* [DOCUMENT EXCERPT]
◆ ◆ ◆

On Saturday, Pope Francis presented a synopsis of his visit to Turkey (November 28th -November 30), where, facing Bartholomew the 1st, Patriarch of Constantinople, he has explicitly stated his intention of reuniting the Catholic and Orthodox Church:
"The only thing that the Catholic Church wants and what I am also trying to do as a bishop of Rome... is the unity with the Orthodox churches", the pontiff said, at the time, and he added that the Catholic Church poses no conditions for the reunification, other than professing the common belief.
Even though the idea of reuniting the Churches has begun making the rounds since back in the 1960s, even though the Vatican took significant steps in that direction (such as the visit to Romania, in May 1999, of John Paul the 2nd - the first pope after the Great Schism to visit an orthodox country, where he was received by the Patriarch of the Romanian Orthodox Church, Teoctist), still, the current event is the first that hints it will be followed by the concrete action of unification:
"We are ready to seek together... the ways which will guarantee the unity of the Church in the current circumstances", pope Francis said in Istanbul.
Beyond the fact that it makes sense to fix the schism between confessions that share the same belief, the Catholic intention of reunification is also being driven by the pressure felt following the changes the world is going through lately, of which the global financial crisis is the most prominent.
The stake however, is greater in scale than even a revolution, because it doesn't just raise the issue of the viability of the system that we live in, but an even deeper one - that our souls - and on an even higher level - of the way humanity views divinity (God) and the way those views and its relationship with it get updated in time.
• RELIGIOUS ILLITERACY
In the Cathedral of Strasbourg, a group of German teens were admiring a superb ivory statue of Christ, sculpted in the 16th century, exclaiming: "It's Spartacus! It's Spartacus!"
This occurrence was recounted on Friday, at Radio Vatican, by Cardinal Jean Louis Tauran, the next day after the third Catholic Muslim Summit, organized, in Rome, by the Pontifical Council for Interreligious Dialogue (which he serves as president of).
On Radio Vatican, the Cardinal showed his amazement at "the religious illiteracy" of the youngsters living in the heart of Europe, without realizing that he has in fact voiced an acute concern that exists at the top of the Catholic Church (a concern which the Orthodox Church also shares).
Because even though it is said that Spartacus died in battle, still, the six thousand slaves that survived the revolt were crucified along the road to between Rome and Capua, on Via Appia, meaning that Spartacus can induce the image of a man who has been crucified, in the mind of a teen, who has not yet learned attention to details and will perhaps never get used to it.
And if we accept that they could both be imagined being crucified, then how can we distinguish Christ from Spartacus?
Depending on context and nothing more.
What would the sculpture of Spartacus be doing in the Cathedral of Strasbourg?
What would it be doing in any Christian church?!

◆ ◆ ◆

* [PROVIDED DATA]

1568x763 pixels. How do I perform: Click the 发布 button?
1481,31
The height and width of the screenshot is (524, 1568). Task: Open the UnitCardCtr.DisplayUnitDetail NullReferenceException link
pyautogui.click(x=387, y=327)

◆ ◆ ◆

* [DIRECTIONS]
1: In the article on Pope Francis and church reunification, what did the German teens exclaim while admiring the ivory statue of Christ in the Cathedral of Strasbourg?
2: Please continue the article on Pope Francis and church reunification from its final sentence.

* [ANSWERS PROVIDED]
1: "It's Spartacus! It's Spartacus!"

2:
When you find a depiction of a crucifixion in a church, that can only be Christ.
The confusion between Christ and Spartacus not only denotes "religious illiteracy", like Cardinal Tauran says, nor simply lack of culture, but also the fact that people have lost any connection to the church and that its function has weakened all over the world.
• THE MORAL CONSEQUENCES OF THE FINANCIAL CRISIS
This is the true concern of the Church, and its heads are aware of the religious crisis that Christianity is in: faith no longer succeeds in providing the moral values which guide our actions, they have become worn down under the pressure of the values of the globalizing, finance-based system, - adapted to the functionality of the system (after they had been replaced and even exterminated by a rudimentary atheism in the communist parts of the world).
To put it synthetically, simply and well expressed, "Nothing is sacred anymore", but that is nothing new, because, for thousands of years, there has been a voice for every generation to vehemently accuse its contemporaries of weakness before the worldly temptations - money, power, sex - and their integration within the social economic rules of the system, in violation of the ten commandments, to satisfy their needs and passions.
In fact, that is a meaning too - it may be "heathen", providing no elevation to the soul, but it does provide a goal and a meaning to life and all of us gets experience that, everyone of us has inside a mix of values, even if we mentioned just the moral reflex determined by needs, rather than temptations.
This opens the path for a system of moral values (axiology) subordinated to material goods, which comes second, is complementary and often times an "alternative" to the elevation of the soul provided by faith.
However, the great novelty of the last few years is the crisis of the system - social, economic and financial - ruining the common axiology, without humanity glimpsing the solution - in other words a system that would replace the current one, which has been proven dysfunctional.
Credit-based society, going through slavery, feudalism and capitalism, begins to show its inability to provide for the human meanings, leaving men prey to stupefaction, moral paralysis, hazard and chaos.
Paradoxically, this situation places a heavy responsibility on religion, the church and faith.
Especially on the Christianity, whose supporters - one third of the population of the planet - is the source of the financial crisis.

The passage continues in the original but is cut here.